What's the hope? Bob says. The hope, I say, trying the word on for size. What hope? You mean by calling her on the phone? I ask, trying to see what Bob has in mind. But he's already shaking his head. Forget the phone call, he says. Say you never made the phone call, so then what's the hope? What do you want her to do? Bob asks. Or what did you want her to do, he says, in making the mistake of telling her in the first place? Hey, listen, I say to Bob, I just wanted to own up to our own origins. Share the stalking. Get it out there, up front. Not stalking, Bob says. Following. And then he brings a finger to his closed lips as though to emphasize the sudden importance of words in the private, dark universe of his studio apartment. I just wanted to tell her about it, I say. Let her get an inside look into the mind of someone like me. I guess I figured she'd get a kick out of it, I say. Imagine that! she'd think to herself—and I slapped my own cheeks, in pantomime—a man who follows me around and takes an interest, both from afar and up close, and I never even knew! Bob looks at me without expression and says, No, women prefer fate. Like he's standing there in a khaki jacket, a field guide in his hand, and speaking of some aboriginal tribe. Fate? I question Bob's knowledge on this point; he's guessing, I worry, or repeating something he's heard on television about the often amusing gulf that lies between men and women. Or, who knows, it could be true. Maybe you're right, Bob. Maybe she wanted to just meet me in the drugstore, pure and simple. Pharmacy, Bob says. And he brings the same finger to the same lips, like he's kissing the whisper of a dandelion.

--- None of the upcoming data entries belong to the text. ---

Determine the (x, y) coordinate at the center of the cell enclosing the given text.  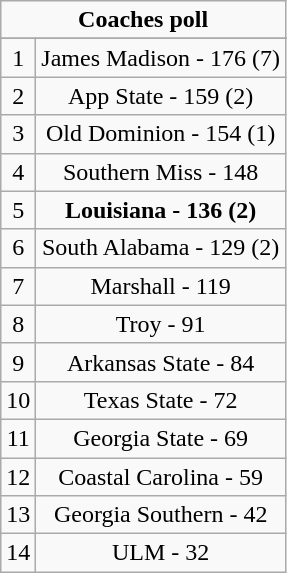
App State - 159 (2) (161, 96)
1 (18, 58)
11 (18, 438)
Old Dominion - 154 (1) (161, 134)
Marshall - 119 (161, 286)
James Madison - 176 (7) (161, 58)
Georgia Southern - 42 (161, 515)
Louisiana - 136 (2) (161, 210)
South Alabama - 129 (2) (161, 248)
Coaches poll (144, 20)
ULM - 32 (161, 553)
5 (18, 210)
8 (18, 324)
Troy - 91 (161, 324)
12 (18, 477)
4 (18, 172)
10 (18, 400)
Arkansas State - 84 (161, 362)
14 (18, 553)
7 (18, 286)
Texas State - 72 (161, 400)
2 (18, 96)
9 (18, 362)
6 (18, 248)
3 (18, 134)
Georgia State - 69 (161, 438)
13 (18, 515)
Coastal Carolina - 59 (161, 477)
Southern Miss - 148 (161, 172)
Determine the (X, Y) coordinate at the center of the cell enclosing the given text.  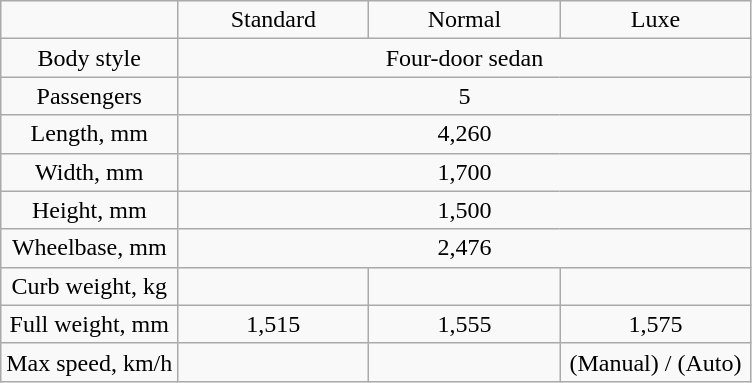
Length, mm (90, 134)
Standard (274, 20)
Max speed, km/h (90, 362)
Normal (464, 20)
1,555 (464, 324)
Four-door sedan (464, 58)
Passengers (90, 96)
Wheelbase, mm (90, 248)
Luxe (656, 20)
4,260 (464, 134)
1,700 (464, 172)
Width, mm (90, 172)
1,500 (464, 210)
Body style (90, 58)
1,515 (274, 324)
1,575 (656, 324)
(Manual) / (Auto) (656, 362)
2,476 (464, 248)
Curb weight, kg (90, 286)
Full weight, mm (90, 324)
Height, mm (90, 210)
5 (464, 96)
Return [x, y] of the center of cell containing provided text 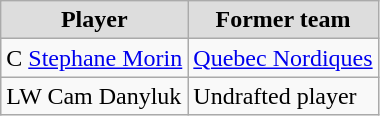
Quebec Nordiques [283, 58]
LW Cam Danyluk [94, 96]
C Stephane Morin [94, 58]
Undrafted player [283, 96]
Former team [283, 20]
Player [94, 20]
From the cell containing the given text, extract its center point as [X, Y] coordinate. 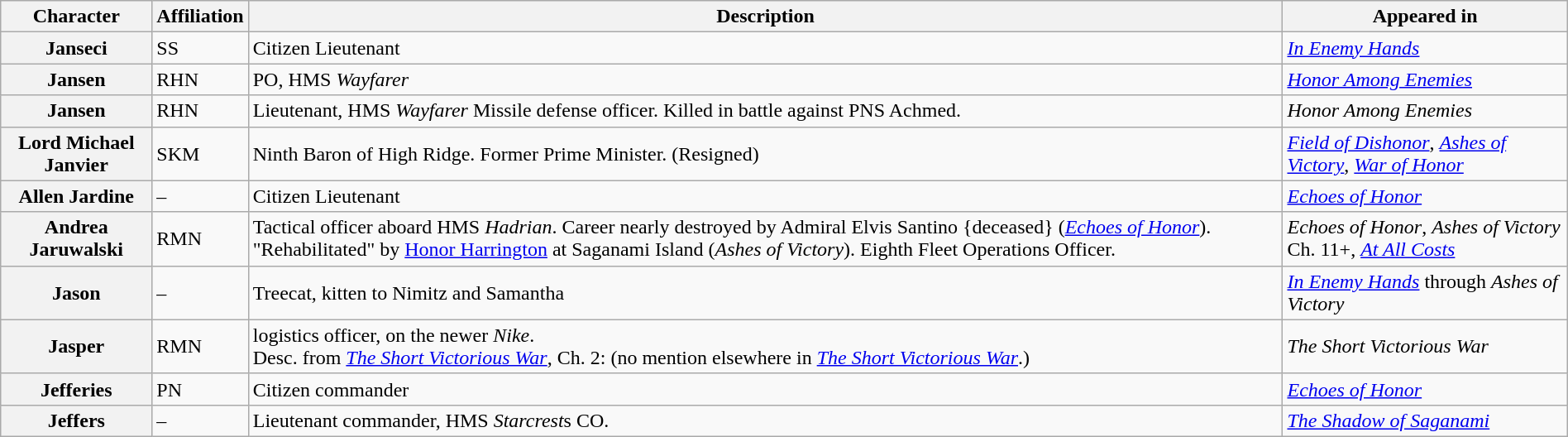
Janseci [76, 48]
Jeffers [76, 420]
Jefferies [76, 389]
Description [766, 17]
Jason [76, 293]
SS [200, 48]
Citizen commander [766, 389]
PO, HMS Wayfarer [766, 79]
Treecat, kitten to Nimitz and Samantha [766, 293]
Echoes of Honor, Ashes of Victory Ch. 11+, At All Costs [1425, 238]
logistics officer, on the newer Nike.Desc. from The Short Victorious War, Ch. 2: (no mention elsewhere in The Short Victorious War.) [766, 346]
Ninth Baron of High Ridge. Former Prime Minister. (Resigned) [766, 154]
Affiliation [200, 17]
Character [76, 17]
The Short Victorious War [1425, 346]
Appeared in [1425, 17]
Andrea Jaruwalski [76, 238]
The Shadow of Saganami [1425, 420]
In Enemy Hands through Ashes of Victory [1425, 293]
Lieutenant commander, HMS Starcrests CO. [766, 420]
SKM [200, 154]
Lord Michael Janvier [76, 154]
Allen Jardine [76, 196]
Jasper [76, 346]
PN [200, 389]
Field of Dishonor, Ashes of Victory, War of Honor [1425, 154]
In Enemy Hands [1425, 48]
Lieutenant, HMS Wayfarer Missile defense officer. Killed in battle against PNS Achmed. [766, 111]
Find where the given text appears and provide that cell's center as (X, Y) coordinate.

Okay, I know what you're wondering. So the first time I ever seriously followed someone—setting aside Dorothy, the llama girl—was back in my early twenties. She was a woman who'll go unnamed who danced for a city-based ballet company, which was very impressive, since back then I was living in a city where ballet meant something. Now, living in a cultural necropolis, my balletomane days are over and gone. Anyway, I went one night and saw her perform—the piece, I remember, required her to do fish dive after fish dive, in the arms of anonymous men—and then, for the next week or two, I kept thinking about her. I thought about her a lot. I thought about what it would be like to be a part of her life. I made up a cozy picture in my mind of her apartment, its interior—a lonely place in spite of her gold-framed family photos and her nostalgic collection of stuffed animals. And, of course, I got closer: I found out things about her by reading newspapers and dance magazines and, while masquerading as a writer for a small weekly located out in the suburbs, I even made calls to the ballet company. Once, I actually made the mistake of talking to her on the phone. After that fiasco—stuttering, mumbling, excusing myself, reaching for a glass of water and sending it plunging toward the kitchen floor—I kept a lower profile. I followed her just once, one day as she came out of a morning rehearsal in a black, sweat-drenched cotton outfit that left me dizzy. I kept count, and I ended up following her for the next twenty-six hours and twenty-five minutes. Just for the experience. Without sleep, or at least none for me. And for that period I was her guardian. She wore the tutu, but I was the angel.